Prompt: Go through the records below and copy out every line holding "computer".

=== Begin Enclosure ===

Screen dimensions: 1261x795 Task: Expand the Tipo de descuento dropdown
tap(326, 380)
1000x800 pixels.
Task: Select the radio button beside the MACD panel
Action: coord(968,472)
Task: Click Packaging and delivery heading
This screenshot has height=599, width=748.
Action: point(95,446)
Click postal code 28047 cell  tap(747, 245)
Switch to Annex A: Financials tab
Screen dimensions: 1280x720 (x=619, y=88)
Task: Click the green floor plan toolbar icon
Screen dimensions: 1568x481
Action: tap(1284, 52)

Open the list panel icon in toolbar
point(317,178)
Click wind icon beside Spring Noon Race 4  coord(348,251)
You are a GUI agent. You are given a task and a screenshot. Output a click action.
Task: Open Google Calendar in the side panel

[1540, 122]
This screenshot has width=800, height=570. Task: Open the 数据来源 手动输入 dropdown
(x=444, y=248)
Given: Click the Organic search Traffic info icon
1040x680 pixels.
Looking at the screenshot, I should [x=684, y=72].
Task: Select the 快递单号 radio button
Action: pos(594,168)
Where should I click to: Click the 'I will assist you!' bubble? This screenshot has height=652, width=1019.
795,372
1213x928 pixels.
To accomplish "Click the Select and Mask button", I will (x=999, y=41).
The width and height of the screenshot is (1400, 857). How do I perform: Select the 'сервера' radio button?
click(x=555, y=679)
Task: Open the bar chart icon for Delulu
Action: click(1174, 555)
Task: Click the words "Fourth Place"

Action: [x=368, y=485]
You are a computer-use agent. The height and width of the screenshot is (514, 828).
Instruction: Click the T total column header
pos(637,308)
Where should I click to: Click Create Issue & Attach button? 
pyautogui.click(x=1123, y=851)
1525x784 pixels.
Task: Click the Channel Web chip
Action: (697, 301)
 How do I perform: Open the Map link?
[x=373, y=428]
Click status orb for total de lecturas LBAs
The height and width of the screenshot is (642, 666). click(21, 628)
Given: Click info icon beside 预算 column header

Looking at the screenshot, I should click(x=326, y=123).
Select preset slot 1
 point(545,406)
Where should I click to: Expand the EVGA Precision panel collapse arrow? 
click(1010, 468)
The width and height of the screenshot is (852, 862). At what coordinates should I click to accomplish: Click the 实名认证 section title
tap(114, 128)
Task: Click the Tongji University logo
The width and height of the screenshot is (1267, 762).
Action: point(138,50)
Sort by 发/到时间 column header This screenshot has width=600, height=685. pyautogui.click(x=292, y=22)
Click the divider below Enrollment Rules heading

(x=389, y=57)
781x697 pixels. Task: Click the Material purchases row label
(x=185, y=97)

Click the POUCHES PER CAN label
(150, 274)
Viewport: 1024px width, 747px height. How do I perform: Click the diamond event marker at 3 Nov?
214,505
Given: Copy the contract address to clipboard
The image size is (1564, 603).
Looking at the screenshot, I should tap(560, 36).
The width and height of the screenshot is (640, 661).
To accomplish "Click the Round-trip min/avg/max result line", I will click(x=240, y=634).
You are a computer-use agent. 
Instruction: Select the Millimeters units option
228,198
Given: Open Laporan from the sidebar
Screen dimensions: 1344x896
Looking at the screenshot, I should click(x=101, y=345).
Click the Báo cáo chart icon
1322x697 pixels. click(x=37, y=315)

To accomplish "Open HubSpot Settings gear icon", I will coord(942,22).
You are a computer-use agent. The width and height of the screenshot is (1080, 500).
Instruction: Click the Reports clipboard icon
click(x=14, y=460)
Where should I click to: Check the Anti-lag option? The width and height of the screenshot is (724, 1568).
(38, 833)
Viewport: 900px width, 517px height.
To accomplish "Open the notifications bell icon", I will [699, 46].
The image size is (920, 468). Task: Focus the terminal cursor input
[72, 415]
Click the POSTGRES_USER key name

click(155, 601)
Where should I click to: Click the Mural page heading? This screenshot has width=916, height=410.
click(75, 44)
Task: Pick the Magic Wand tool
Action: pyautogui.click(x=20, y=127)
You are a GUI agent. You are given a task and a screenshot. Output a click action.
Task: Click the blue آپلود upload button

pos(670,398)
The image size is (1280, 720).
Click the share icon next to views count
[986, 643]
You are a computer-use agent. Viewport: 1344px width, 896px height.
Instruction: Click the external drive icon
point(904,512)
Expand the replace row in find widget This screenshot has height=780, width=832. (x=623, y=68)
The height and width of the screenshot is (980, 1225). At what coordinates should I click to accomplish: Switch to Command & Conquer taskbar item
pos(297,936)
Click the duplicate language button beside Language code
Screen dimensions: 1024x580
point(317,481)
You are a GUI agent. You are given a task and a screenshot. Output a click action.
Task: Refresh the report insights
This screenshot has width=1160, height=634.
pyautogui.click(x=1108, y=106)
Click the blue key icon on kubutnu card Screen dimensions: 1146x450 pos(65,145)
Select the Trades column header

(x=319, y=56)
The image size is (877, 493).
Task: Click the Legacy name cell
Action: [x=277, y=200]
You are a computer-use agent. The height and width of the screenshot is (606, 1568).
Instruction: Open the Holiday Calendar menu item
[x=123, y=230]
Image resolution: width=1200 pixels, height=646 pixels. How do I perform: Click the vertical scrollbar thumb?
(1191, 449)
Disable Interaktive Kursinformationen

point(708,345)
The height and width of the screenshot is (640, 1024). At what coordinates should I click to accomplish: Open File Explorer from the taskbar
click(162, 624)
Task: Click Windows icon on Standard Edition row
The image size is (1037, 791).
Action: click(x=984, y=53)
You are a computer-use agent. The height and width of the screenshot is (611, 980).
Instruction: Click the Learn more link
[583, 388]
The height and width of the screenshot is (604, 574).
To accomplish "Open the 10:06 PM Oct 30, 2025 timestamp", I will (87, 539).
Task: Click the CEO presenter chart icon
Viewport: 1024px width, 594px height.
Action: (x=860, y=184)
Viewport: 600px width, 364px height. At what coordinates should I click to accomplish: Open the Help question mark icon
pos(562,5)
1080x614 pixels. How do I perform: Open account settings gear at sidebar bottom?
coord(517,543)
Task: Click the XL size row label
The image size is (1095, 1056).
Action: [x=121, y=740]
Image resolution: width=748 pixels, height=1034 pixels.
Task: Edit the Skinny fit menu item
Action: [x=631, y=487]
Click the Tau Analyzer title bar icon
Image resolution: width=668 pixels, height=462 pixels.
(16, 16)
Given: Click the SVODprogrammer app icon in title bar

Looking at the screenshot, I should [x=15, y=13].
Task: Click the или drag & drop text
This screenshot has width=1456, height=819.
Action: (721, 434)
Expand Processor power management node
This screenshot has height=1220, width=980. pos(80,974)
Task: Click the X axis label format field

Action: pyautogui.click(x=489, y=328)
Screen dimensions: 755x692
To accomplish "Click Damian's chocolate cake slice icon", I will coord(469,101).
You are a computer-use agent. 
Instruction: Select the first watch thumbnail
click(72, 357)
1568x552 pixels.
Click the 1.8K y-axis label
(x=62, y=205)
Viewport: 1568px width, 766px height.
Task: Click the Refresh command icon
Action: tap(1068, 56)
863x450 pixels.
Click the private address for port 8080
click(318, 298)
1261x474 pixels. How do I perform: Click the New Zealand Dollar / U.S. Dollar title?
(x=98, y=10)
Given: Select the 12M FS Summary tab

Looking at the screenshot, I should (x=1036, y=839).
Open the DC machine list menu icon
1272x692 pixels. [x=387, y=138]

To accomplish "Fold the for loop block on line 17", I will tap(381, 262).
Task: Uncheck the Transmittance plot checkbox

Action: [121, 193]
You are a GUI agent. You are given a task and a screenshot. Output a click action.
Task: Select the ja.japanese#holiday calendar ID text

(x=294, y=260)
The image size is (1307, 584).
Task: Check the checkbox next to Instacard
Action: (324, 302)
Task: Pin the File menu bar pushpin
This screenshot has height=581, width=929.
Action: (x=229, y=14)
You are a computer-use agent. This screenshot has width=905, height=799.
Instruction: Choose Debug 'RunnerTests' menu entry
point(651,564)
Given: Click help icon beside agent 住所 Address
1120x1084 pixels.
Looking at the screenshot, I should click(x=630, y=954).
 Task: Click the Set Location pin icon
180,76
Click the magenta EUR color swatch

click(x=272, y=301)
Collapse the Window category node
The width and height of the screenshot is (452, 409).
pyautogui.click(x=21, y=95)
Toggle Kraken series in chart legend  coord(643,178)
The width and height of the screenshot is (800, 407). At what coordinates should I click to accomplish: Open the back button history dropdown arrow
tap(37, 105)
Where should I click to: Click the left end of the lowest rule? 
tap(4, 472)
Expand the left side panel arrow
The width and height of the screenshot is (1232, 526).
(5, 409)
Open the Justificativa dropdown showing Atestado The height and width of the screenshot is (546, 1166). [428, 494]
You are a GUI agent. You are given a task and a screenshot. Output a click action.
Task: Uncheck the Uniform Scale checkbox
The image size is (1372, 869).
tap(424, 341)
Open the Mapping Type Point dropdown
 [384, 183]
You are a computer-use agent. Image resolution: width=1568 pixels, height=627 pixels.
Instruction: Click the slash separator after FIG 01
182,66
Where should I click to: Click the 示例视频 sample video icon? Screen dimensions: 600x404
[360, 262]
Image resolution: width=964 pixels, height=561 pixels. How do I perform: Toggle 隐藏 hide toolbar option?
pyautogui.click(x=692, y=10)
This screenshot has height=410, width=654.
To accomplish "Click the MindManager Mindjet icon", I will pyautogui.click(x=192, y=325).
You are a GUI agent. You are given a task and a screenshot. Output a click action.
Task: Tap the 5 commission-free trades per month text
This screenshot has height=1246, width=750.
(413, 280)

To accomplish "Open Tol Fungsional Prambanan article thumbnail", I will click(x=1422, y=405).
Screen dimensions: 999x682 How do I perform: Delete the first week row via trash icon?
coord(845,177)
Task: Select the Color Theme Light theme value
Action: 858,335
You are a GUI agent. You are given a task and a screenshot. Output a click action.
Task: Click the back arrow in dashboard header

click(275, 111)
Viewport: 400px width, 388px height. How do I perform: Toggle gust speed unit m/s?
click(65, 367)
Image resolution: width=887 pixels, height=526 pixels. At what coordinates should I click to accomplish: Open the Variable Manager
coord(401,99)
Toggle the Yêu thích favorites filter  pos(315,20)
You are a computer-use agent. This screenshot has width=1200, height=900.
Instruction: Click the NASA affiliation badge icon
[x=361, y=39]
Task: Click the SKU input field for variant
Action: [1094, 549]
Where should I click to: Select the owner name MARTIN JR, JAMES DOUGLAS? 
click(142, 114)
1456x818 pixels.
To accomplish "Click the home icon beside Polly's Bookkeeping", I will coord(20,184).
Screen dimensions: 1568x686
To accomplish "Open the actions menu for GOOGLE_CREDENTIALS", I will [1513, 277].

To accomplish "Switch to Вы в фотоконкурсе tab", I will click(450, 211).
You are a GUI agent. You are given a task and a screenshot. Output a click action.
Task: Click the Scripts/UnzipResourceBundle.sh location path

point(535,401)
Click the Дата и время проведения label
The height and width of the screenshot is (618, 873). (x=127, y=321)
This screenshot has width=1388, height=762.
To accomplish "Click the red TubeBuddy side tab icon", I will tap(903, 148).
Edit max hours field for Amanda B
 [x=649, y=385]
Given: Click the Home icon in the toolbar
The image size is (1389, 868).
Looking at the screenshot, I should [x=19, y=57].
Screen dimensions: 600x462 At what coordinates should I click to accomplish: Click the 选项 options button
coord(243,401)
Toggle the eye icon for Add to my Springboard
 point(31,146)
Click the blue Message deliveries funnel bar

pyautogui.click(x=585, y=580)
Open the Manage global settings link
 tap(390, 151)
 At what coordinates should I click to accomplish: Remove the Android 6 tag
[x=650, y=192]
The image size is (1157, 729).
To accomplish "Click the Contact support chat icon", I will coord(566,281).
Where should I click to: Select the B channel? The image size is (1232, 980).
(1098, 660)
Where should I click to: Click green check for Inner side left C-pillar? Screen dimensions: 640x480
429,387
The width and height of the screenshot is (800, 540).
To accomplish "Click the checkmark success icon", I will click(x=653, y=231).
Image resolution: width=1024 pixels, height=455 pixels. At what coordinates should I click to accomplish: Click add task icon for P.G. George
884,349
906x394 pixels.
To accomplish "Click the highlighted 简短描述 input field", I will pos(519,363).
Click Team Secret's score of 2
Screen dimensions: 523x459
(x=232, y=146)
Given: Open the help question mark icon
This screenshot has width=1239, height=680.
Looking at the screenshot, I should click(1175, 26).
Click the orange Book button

=== End Enclosure ===

Solution for this task:
You are a computer-use agent. The height and width of the screenshot is (514, 828).
You are a computer-use agent. 
You are a computer-use agent. The width and height of the screenshot is (1080, 500).
You are a computer-use agent. Viewport: 1344px width, 896px height.
You are a computer-use agent. The height and width of the screenshot is (606, 1568).
You are a computer-use agent. The height and width of the screenshot is (611, 980).
You are a computer-use agent. 
You are a computer-use agent. This screenshot has width=905, height=799.
You are a computer-use agent. Image resolution: width=1568 pixels, height=627 pixels.
You are a computer-use agent. This screenshot has width=1200, height=900.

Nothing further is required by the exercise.